ABOUT THIS TASK >> Everything from the first line of the entries through the line containing "United States (USD $) (822, 1358)" is to be retyped exactly, and nothing beyond it.

DATA RECORDS >>
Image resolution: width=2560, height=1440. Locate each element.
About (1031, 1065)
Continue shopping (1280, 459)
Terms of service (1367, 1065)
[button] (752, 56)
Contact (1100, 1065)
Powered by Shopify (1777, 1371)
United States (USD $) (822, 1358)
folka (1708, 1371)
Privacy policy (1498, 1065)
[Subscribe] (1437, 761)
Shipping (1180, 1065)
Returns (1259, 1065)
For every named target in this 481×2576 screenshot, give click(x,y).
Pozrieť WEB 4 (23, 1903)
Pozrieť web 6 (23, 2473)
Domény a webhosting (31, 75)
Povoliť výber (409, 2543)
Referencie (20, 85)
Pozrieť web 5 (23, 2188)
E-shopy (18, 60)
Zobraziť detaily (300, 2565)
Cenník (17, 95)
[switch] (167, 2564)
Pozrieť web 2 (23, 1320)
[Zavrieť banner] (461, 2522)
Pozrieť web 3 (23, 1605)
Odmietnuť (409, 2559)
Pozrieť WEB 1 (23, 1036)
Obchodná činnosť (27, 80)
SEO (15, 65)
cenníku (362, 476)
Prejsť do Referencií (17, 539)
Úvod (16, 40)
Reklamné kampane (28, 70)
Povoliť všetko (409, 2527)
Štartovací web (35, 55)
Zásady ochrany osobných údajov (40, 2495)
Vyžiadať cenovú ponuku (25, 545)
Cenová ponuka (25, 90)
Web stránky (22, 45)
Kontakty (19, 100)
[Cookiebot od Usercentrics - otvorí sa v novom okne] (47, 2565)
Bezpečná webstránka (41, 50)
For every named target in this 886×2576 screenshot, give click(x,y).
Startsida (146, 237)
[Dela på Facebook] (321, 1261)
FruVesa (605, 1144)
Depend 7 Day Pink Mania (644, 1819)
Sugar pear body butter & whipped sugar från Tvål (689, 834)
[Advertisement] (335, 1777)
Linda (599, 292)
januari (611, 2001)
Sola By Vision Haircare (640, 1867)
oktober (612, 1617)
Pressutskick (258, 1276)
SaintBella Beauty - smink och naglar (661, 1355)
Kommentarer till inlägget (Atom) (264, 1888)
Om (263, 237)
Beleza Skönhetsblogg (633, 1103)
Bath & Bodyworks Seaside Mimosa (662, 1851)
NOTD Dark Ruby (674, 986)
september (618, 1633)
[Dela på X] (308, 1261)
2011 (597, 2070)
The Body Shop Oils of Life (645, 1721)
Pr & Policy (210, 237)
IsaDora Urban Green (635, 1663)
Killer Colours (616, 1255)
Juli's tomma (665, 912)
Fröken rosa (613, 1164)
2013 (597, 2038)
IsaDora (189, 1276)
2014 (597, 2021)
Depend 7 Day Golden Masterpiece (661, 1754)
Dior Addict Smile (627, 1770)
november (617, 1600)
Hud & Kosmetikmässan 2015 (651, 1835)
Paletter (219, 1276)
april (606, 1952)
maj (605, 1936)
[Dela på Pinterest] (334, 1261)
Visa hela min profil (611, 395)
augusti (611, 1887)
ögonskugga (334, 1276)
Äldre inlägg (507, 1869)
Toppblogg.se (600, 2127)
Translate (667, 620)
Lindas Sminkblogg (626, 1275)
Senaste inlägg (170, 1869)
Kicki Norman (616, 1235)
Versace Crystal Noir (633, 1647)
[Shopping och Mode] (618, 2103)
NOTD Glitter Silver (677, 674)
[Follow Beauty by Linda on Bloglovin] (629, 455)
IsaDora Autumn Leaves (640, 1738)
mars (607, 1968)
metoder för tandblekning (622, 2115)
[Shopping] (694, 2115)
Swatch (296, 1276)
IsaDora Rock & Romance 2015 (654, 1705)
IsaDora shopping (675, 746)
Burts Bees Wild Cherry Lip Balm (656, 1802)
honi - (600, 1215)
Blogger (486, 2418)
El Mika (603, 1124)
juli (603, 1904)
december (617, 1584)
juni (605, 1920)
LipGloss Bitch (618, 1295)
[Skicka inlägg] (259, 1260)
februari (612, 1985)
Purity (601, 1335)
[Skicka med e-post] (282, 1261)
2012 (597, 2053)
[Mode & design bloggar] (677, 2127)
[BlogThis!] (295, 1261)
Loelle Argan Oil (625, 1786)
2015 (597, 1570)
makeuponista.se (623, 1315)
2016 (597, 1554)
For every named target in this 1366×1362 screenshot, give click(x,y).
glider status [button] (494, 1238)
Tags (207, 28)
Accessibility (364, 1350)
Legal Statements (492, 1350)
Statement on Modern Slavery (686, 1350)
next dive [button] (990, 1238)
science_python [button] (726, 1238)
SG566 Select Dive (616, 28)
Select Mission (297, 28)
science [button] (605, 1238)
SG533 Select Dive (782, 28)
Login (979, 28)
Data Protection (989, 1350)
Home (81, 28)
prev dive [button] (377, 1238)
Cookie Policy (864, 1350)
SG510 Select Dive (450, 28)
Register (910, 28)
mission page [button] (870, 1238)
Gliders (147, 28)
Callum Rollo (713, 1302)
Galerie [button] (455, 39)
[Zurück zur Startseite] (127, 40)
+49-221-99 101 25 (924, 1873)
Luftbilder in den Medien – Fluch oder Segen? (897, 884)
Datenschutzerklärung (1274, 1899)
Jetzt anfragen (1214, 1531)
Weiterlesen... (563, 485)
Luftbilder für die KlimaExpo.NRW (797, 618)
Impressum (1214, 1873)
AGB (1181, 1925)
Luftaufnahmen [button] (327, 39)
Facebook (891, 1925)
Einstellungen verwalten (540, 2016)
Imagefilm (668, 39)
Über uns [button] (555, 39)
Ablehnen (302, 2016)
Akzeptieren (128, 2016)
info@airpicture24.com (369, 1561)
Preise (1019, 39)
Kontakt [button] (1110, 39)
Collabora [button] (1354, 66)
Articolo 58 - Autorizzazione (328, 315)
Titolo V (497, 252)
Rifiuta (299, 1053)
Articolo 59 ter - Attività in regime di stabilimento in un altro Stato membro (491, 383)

EXERCISE ANSWER >>
Image resolution: width=2560, height=1440. Locate each element.
About (1031, 1065)
Continue shopping (1280, 459)
Terms of service (1367, 1065)
[button] (752, 56)
Contact (1100, 1065)
Powered by Shopify (1777, 1371)
United States (USD $) (822, 1358)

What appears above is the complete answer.